— start Data for this task —

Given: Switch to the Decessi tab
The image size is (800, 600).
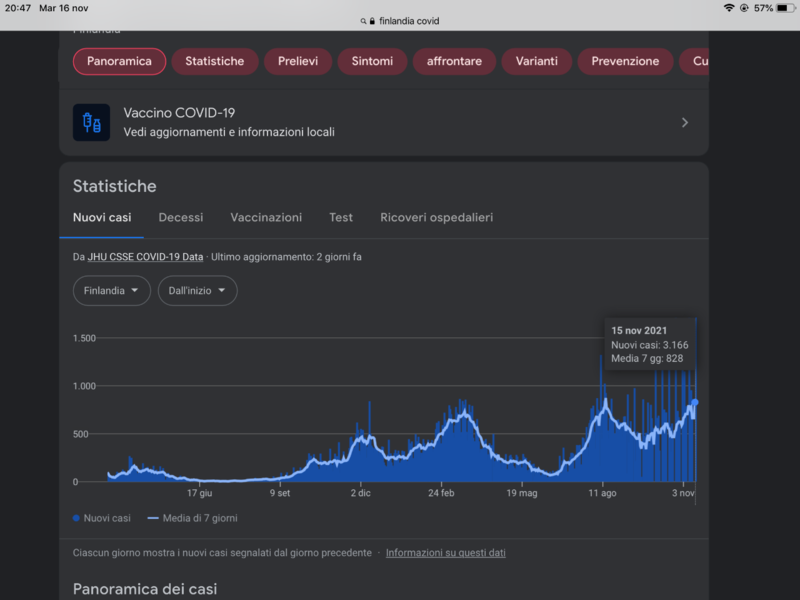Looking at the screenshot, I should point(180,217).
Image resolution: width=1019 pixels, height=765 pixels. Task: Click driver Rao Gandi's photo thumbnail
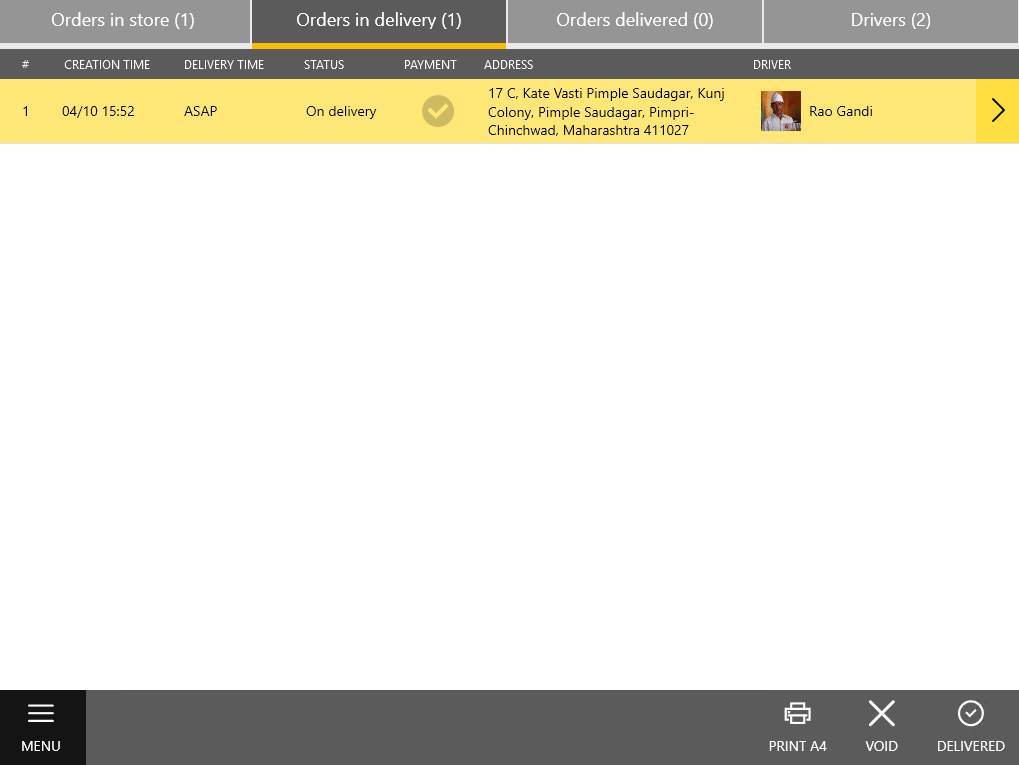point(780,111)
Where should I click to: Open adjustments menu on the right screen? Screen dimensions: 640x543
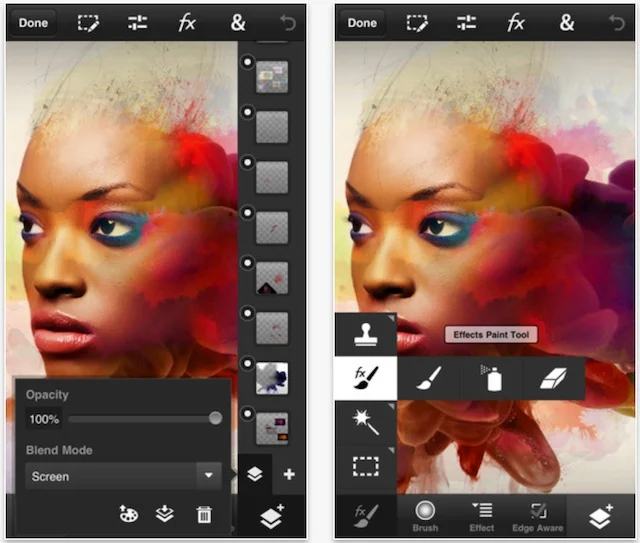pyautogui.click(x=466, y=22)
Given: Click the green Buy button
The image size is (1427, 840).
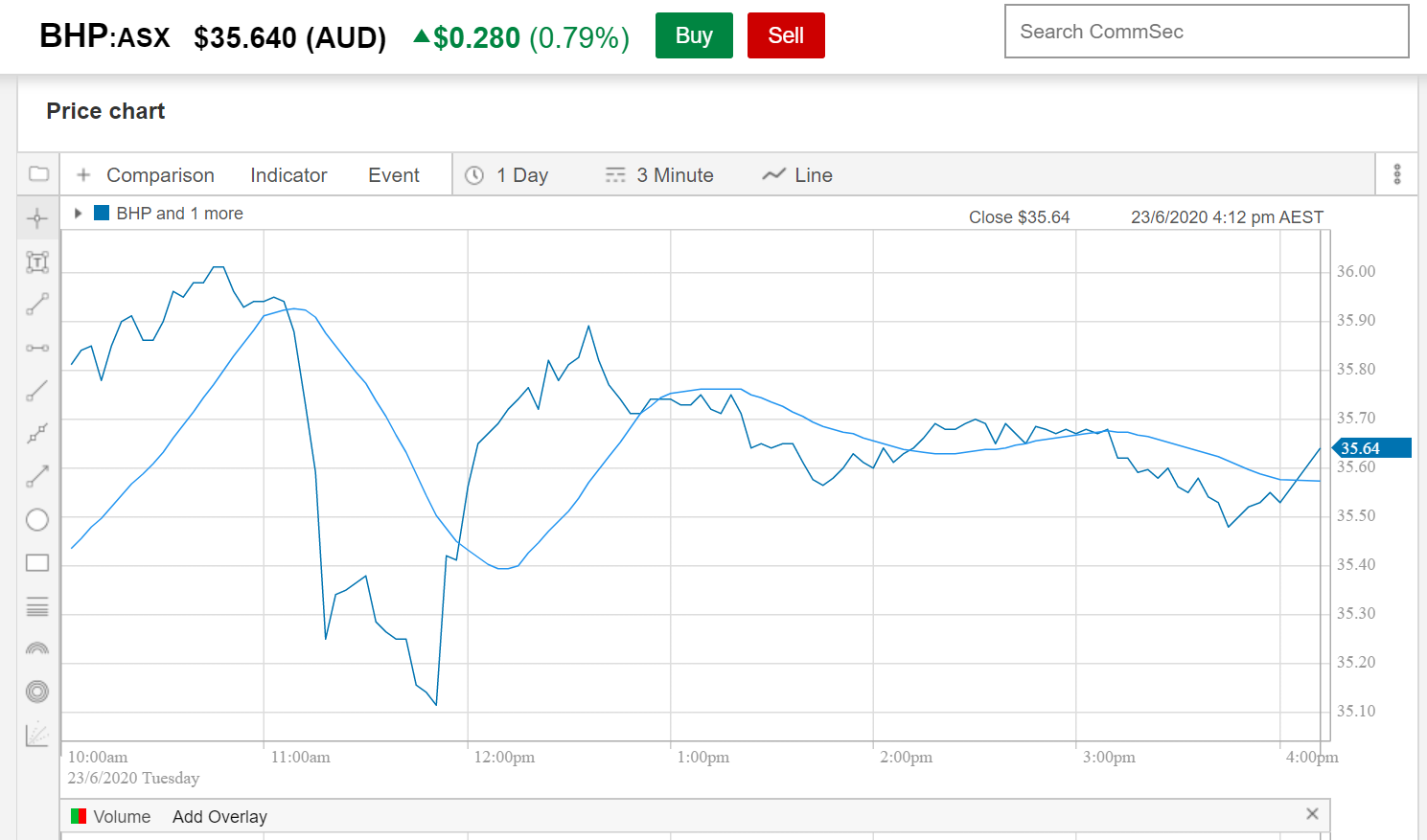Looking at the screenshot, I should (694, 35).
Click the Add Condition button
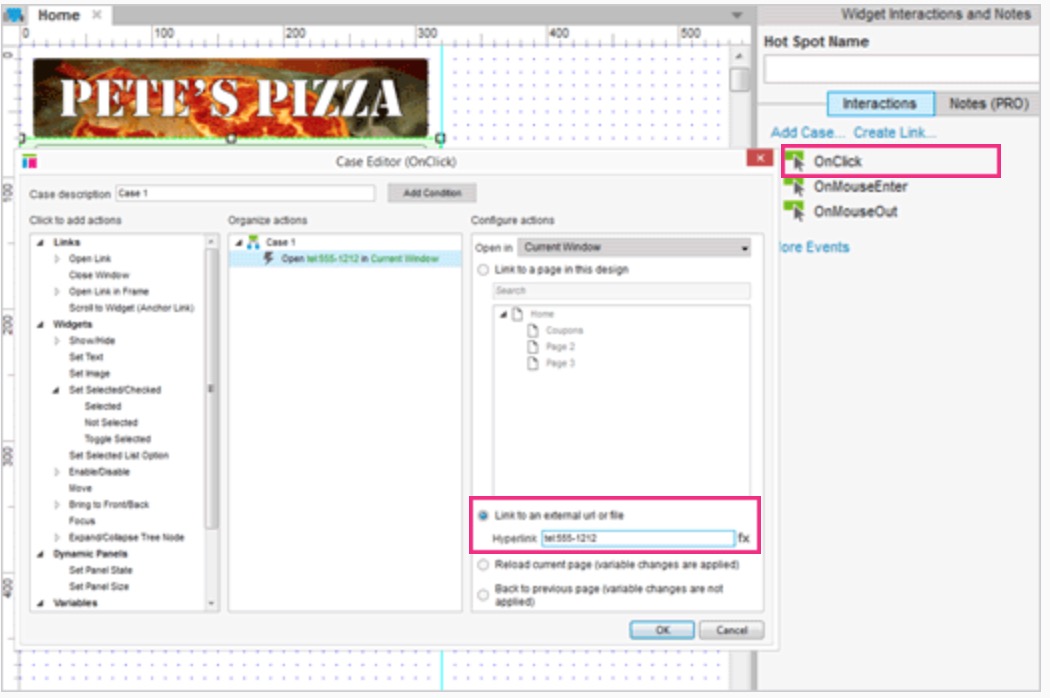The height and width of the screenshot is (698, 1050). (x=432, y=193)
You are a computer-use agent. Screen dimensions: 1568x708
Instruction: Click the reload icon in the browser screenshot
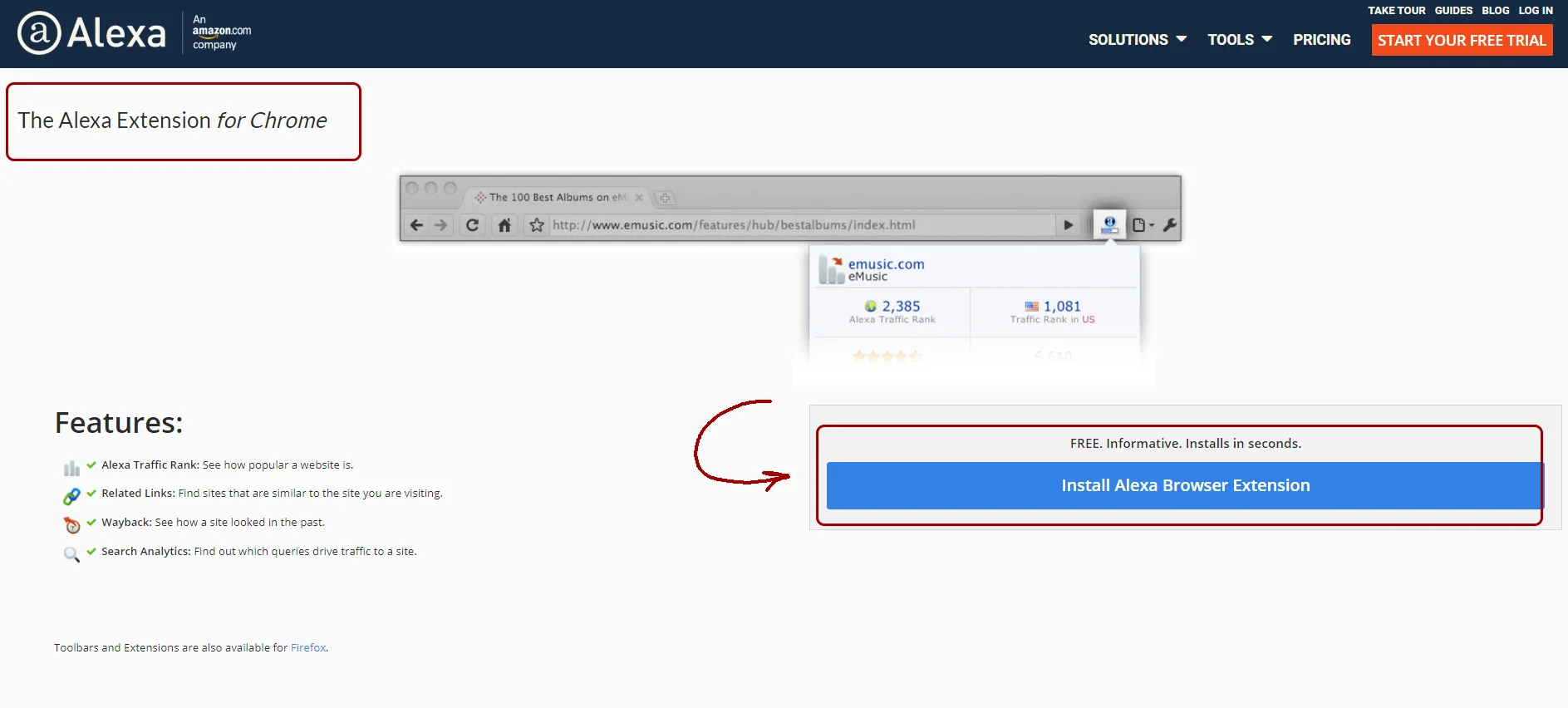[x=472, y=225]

— end Data for this task —

**Exercise**
Reproduce all of the data above word for word, leaving out the pictures.

**Reply**
Given: Switch to the Decessi tab
The image size is (800, 600).
Looking at the screenshot, I should point(180,217).
Image resolution: width=1019 pixels, height=765 pixels. Task: Click driver Rao Gandi's photo thumbnail
point(780,111)
Where should I click to: Open adjustments menu on the right screen? Screen dimensions: 640x543
pyautogui.click(x=466, y=22)
Given: Click the green Buy button
The image size is (1427, 840).
Looking at the screenshot, I should (694, 35).
Click the Add Condition button
The height and width of the screenshot is (698, 1050). (x=432, y=193)
You are a computer-use agent. Screen dimensions: 1568x708
Instruction: Click the reload icon in the browser screenshot
[x=472, y=225]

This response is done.